Material supplied: Begin
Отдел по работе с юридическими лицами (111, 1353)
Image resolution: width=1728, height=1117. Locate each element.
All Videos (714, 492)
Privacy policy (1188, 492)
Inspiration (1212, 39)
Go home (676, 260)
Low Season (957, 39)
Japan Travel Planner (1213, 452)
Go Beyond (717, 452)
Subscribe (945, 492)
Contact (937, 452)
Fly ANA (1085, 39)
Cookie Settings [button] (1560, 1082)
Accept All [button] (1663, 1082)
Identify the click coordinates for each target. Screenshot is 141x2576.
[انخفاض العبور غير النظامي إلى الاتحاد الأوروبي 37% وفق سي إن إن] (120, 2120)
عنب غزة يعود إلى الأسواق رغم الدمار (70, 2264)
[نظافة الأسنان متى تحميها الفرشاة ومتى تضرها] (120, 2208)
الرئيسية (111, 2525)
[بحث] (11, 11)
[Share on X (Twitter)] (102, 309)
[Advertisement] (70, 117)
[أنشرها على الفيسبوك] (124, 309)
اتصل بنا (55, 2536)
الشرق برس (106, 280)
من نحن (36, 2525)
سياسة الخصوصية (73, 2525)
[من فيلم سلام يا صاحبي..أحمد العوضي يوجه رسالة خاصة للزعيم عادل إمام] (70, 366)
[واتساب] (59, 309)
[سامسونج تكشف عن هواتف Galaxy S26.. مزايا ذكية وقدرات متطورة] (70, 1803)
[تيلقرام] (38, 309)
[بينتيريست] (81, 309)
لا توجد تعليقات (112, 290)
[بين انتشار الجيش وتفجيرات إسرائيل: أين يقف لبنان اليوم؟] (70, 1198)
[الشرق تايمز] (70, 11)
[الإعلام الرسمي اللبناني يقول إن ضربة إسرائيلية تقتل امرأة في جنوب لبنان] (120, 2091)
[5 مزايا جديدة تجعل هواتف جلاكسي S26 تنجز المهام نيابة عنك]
Material supplied: End
Every entry above must appear again in the reply, exactly as it stands.

Отдел по работе с юридическими лицами (111, 1353)
Image resolution: width=1728, height=1117. Locate each element.
All Videos (714, 492)
Privacy policy (1188, 492)
Inspiration (1212, 39)
Go home (676, 260)
Low Season (957, 39)
Japan Travel Planner (1213, 452)
Go Beyond (717, 452)
Subscribe (945, 492)
Contact (937, 452)
Fly ANA (1085, 39)
Cookie Settings [button] (1560, 1082)
Accept All [button] (1663, 1082)
Identify the click coordinates for each target. Screenshot is 141x2576.
[انخفاض العبور غير النظامي إلى الاتحاد الأوروبي 37% وفق سي إن إن] (120, 2120)
عنب غزة يعود إلى الأسواق رغم الدمار (70, 2264)
[نظافة الأسنان متى تحميها الفرشاة ومتى تضرها] (120, 2208)
الرئيسية (111, 2525)
[بحث] (11, 11)
[Share on X (Twitter)] (102, 309)
[Advertisement] (70, 117)
[أنشرها على الفيسبوك] (124, 309)
اتصل بنا (55, 2536)
الشرق برس (106, 280)
من نحن (36, 2525)
سياسة الخصوصية (73, 2525)
[من فيلم سلام يا صاحبي..أحمد العوضي يوجه رسالة خاصة للزعيم عادل إمام] (70, 366)
[واتساب] (59, 309)
[سامسونج تكشف عن هواتف Galaxy S26.. مزايا ذكية وقدرات متطورة] (70, 1803)
[تيلقرام] (38, 309)
[بينتيريست] (81, 309)
لا توجد تعليقات (112, 290)
[بين انتشار الجيش وتفجيرات إسرائيل: أين يقف لبنان اليوم؟] (70, 1198)
[الشرق تايمز] (70, 11)
[الإعلام الرسمي اللبناني يقول إن ضربة إسرائيلية تقتل امرأة في جنوب لبنان] (120, 2091)
[5 مزايا جديدة تجعل هواتف جلاكسي S26 تنجز المهام نيابة عنك]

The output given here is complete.